Луиза уже видела фотографии, присланные отделом по мошенничеству, – прекрасные четкие снимки Траппера, который неделями вкушал разнообразные напитки с неким Майклом Андерсоном из Глазго и толпой его прихлебателей.
– Свита, – пояснил Маркус. – Вы посмотрите на эти лица. Только мамочке милы.
Андерсона подозревали в распространении наркотиков в Глазго, но в своем роскошном пентхаусе он обосновался на столь недосягаемой вершине пищевой цепи, что полиция Стрэтклайда никак не могла его прищучить.
– Хорошие адвокаты, – сказал Маркус.
– Или плохие. Как посмотреть.
Сотрудники Мошенничества считали, что Андерсон исчерпал возможности отмывать деньги в Глазго и примеривался к Эдинбургу, хотел попользоваться Нилом Траппером и его «всяким разным», как выражалась его прелестная жена.

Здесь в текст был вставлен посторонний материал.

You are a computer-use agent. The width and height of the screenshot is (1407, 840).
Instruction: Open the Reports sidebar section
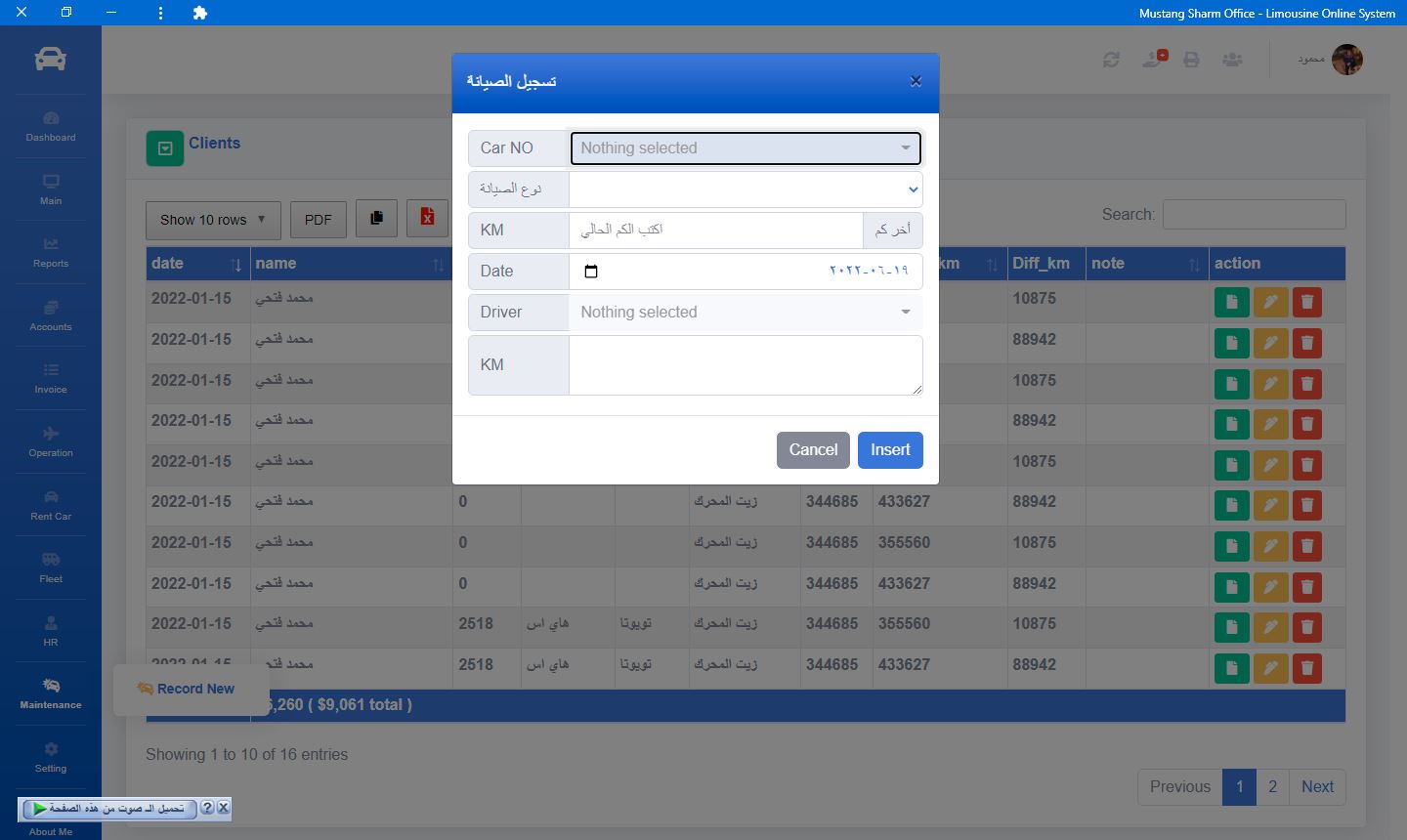[51, 252]
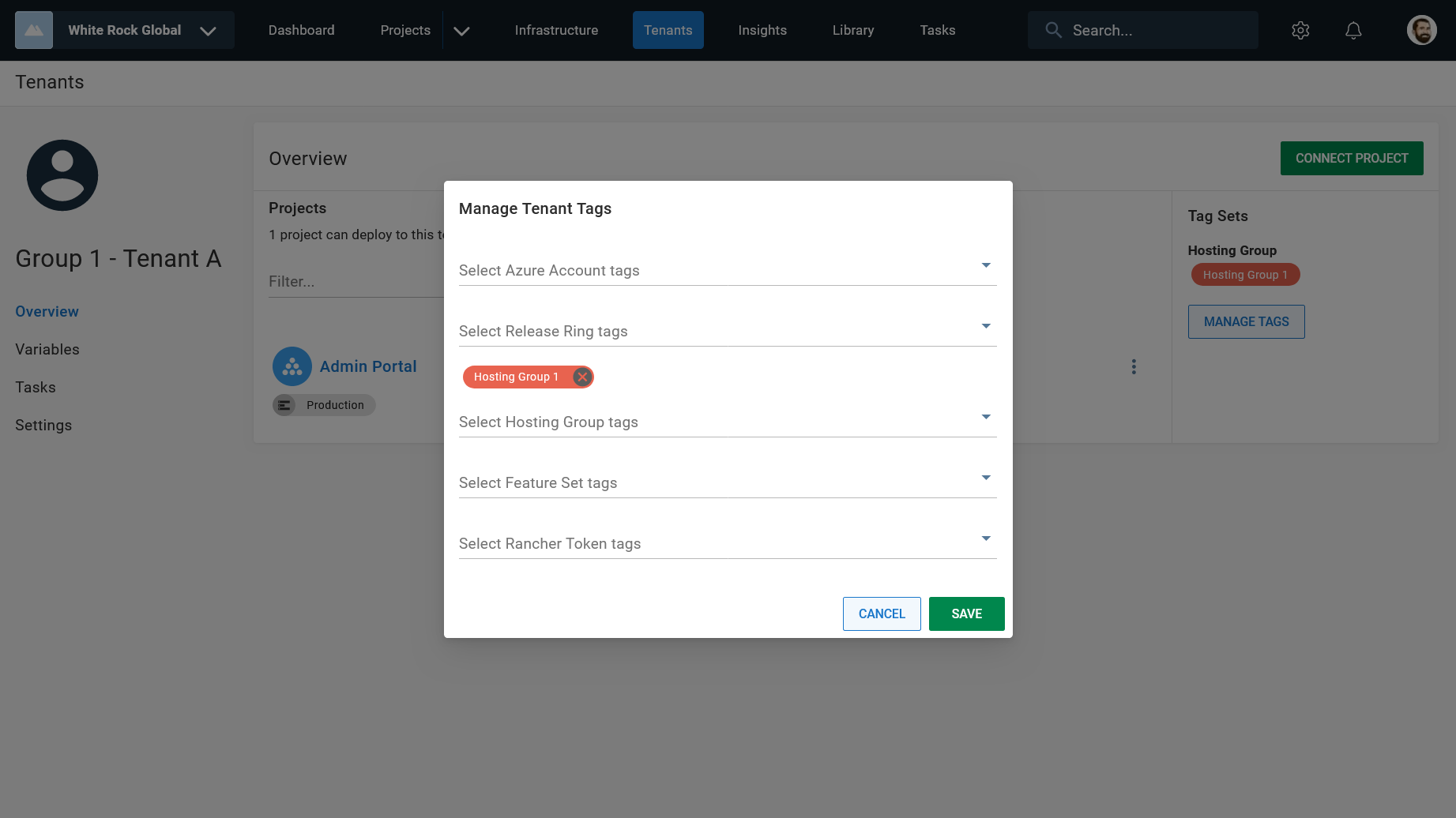Open the settings gear icon
Screen dimensions: 1456x818
tap(1300, 30)
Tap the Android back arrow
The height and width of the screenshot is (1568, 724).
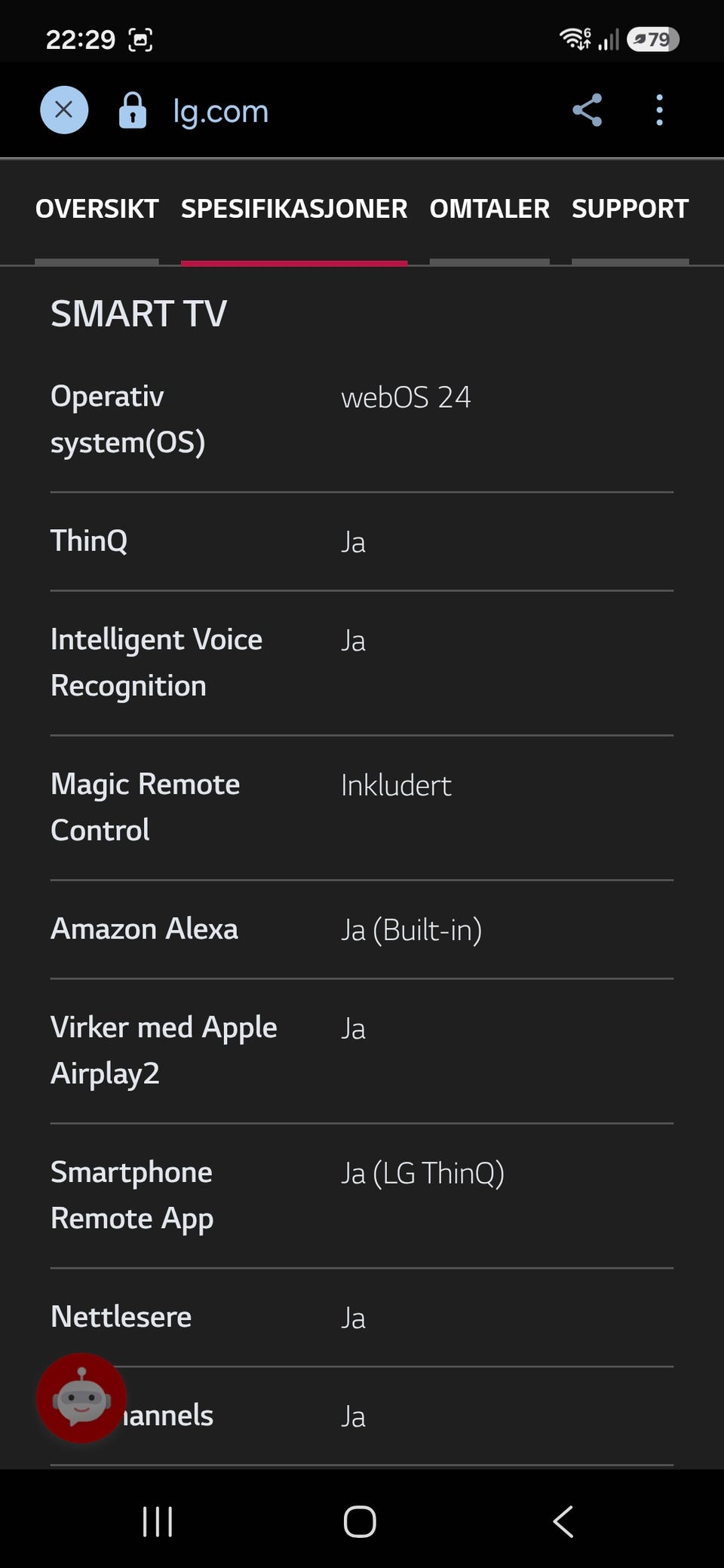pyautogui.click(x=563, y=1521)
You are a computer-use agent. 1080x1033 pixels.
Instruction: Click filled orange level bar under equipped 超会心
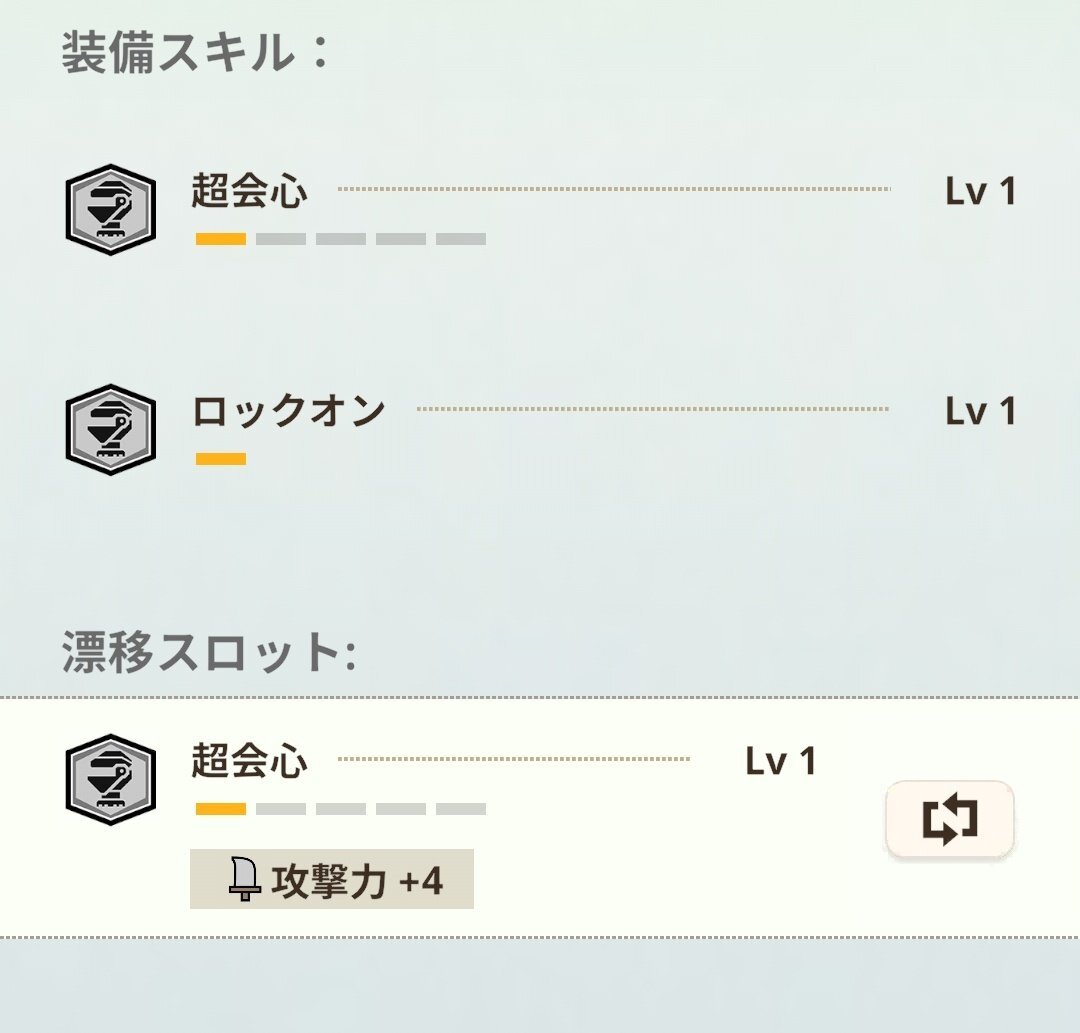(x=221, y=239)
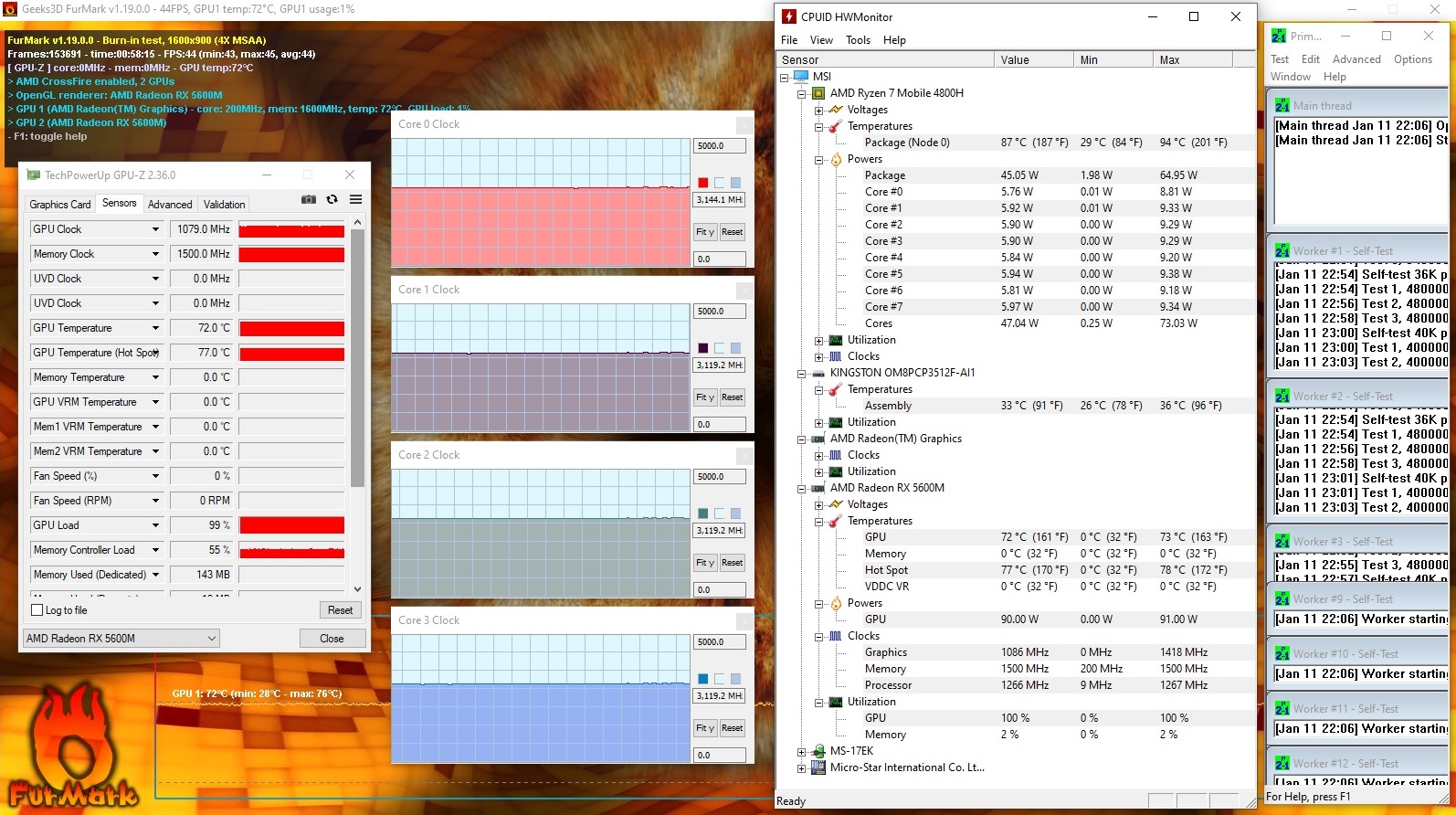The height and width of the screenshot is (815, 1456).
Task: Click the GPU-Z screenshot camera icon
Action: click(309, 199)
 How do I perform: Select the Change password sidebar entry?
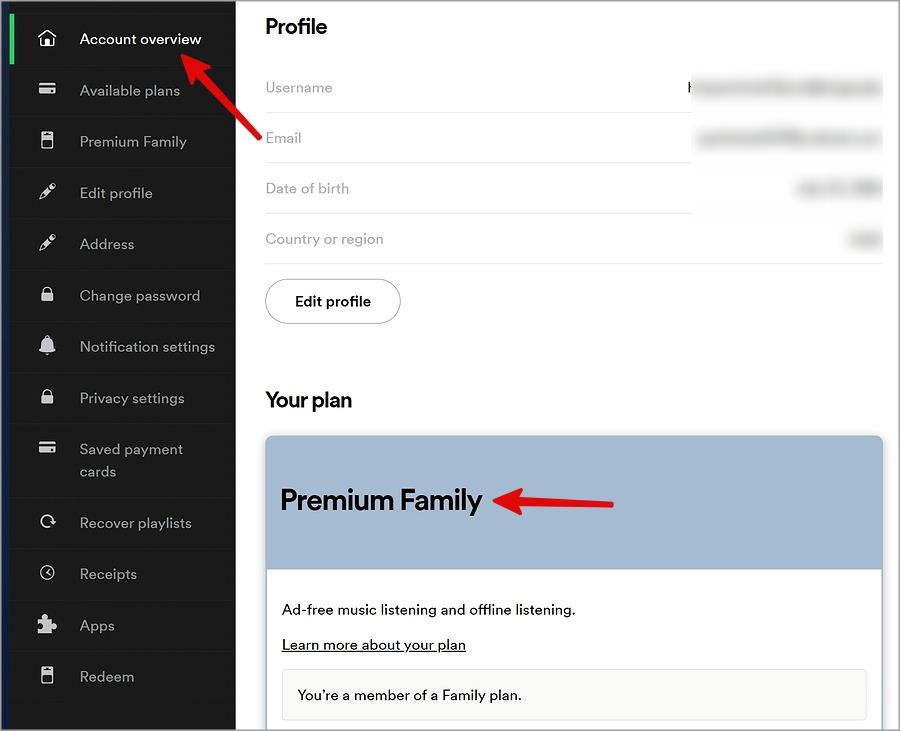point(123,295)
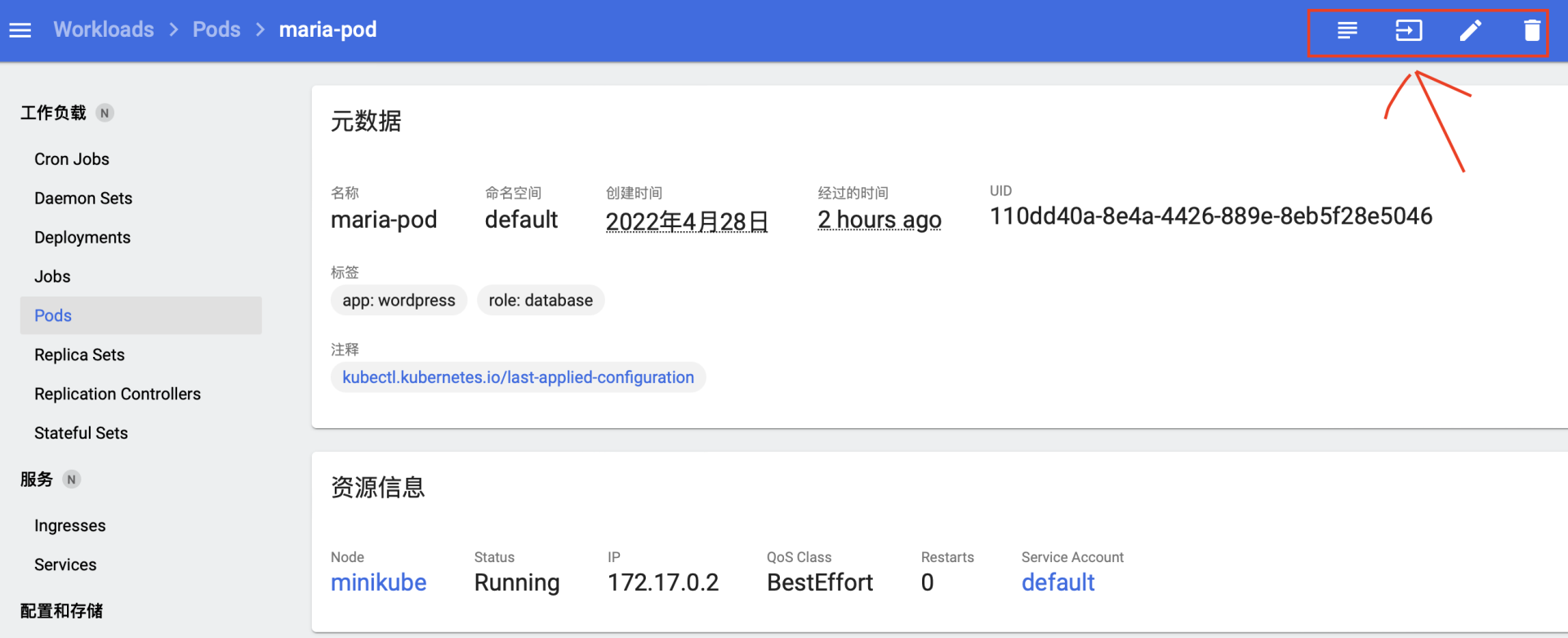The image size is (1568, 638).
Task: Open Replication Controllers page
Action: [x=118, y=395]
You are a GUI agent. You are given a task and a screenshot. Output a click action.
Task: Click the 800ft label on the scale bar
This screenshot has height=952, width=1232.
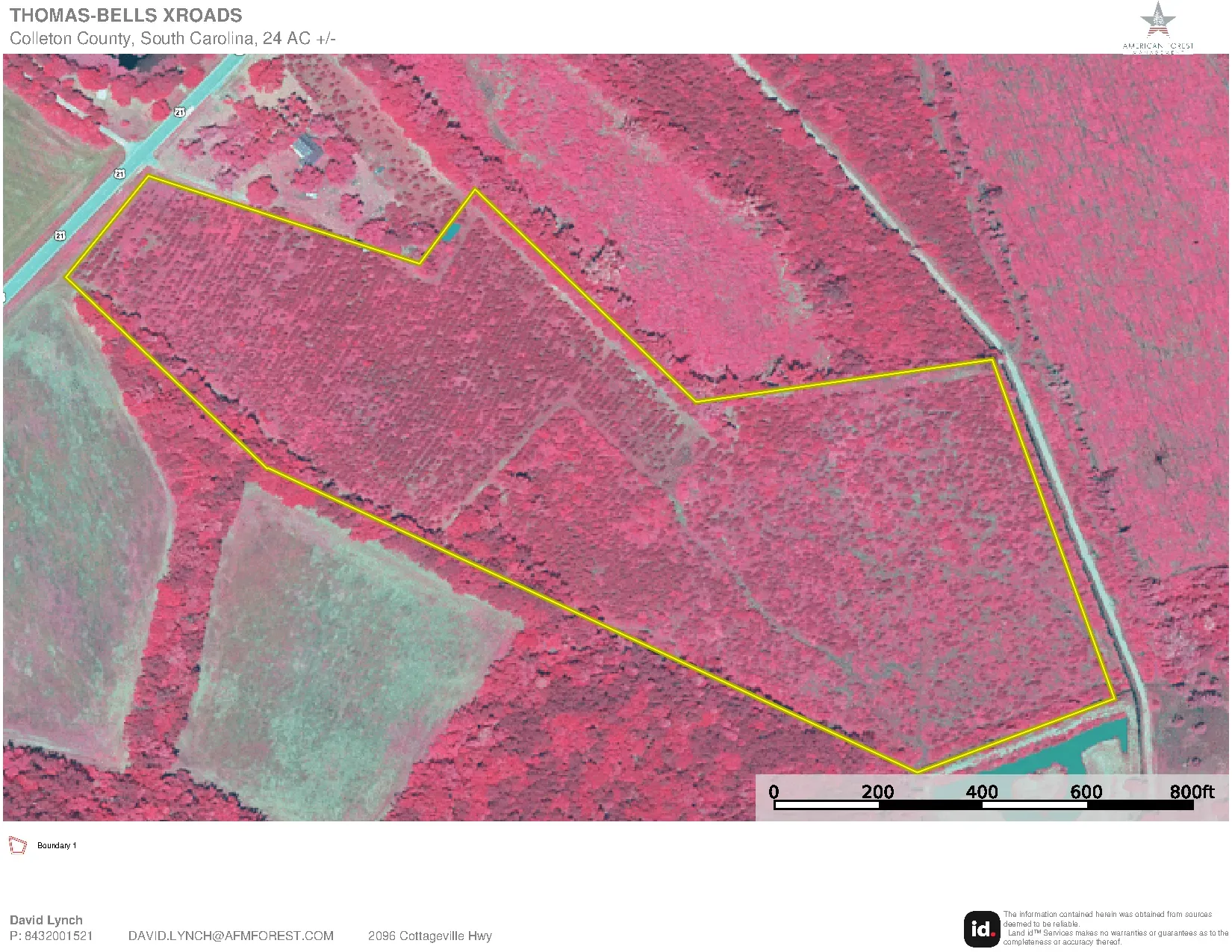click(x=1192, y=791)
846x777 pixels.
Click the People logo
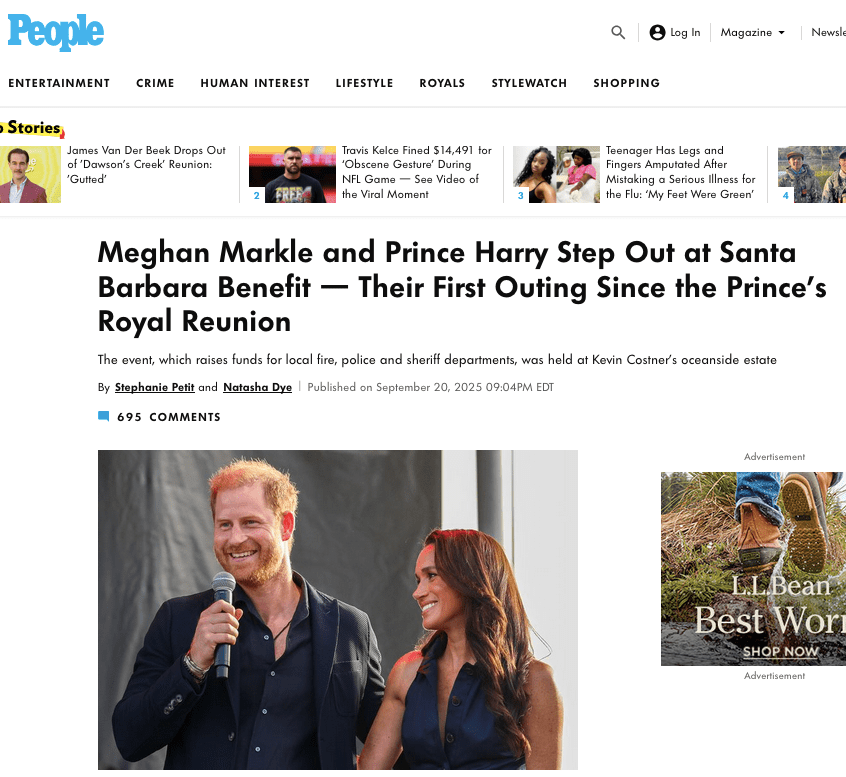56,33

Доктору Траппер слово «жена» шло несравнимо больше, чем Луизе.
– Как вы познакомились? – спросила вчера Луиза, делая вид, будто она из тех дамочек, кого хлебом не корми – дай послушать романтическую историйку, кто подпевает «Воскресным песням о любви» Стива Райта[47], стряпая мужу завтрак в постель, – короче, вовсе не здравомыслящая корова, которая, вероятно, вот-вот пошлет рапорт о твоем муженьке прокурору.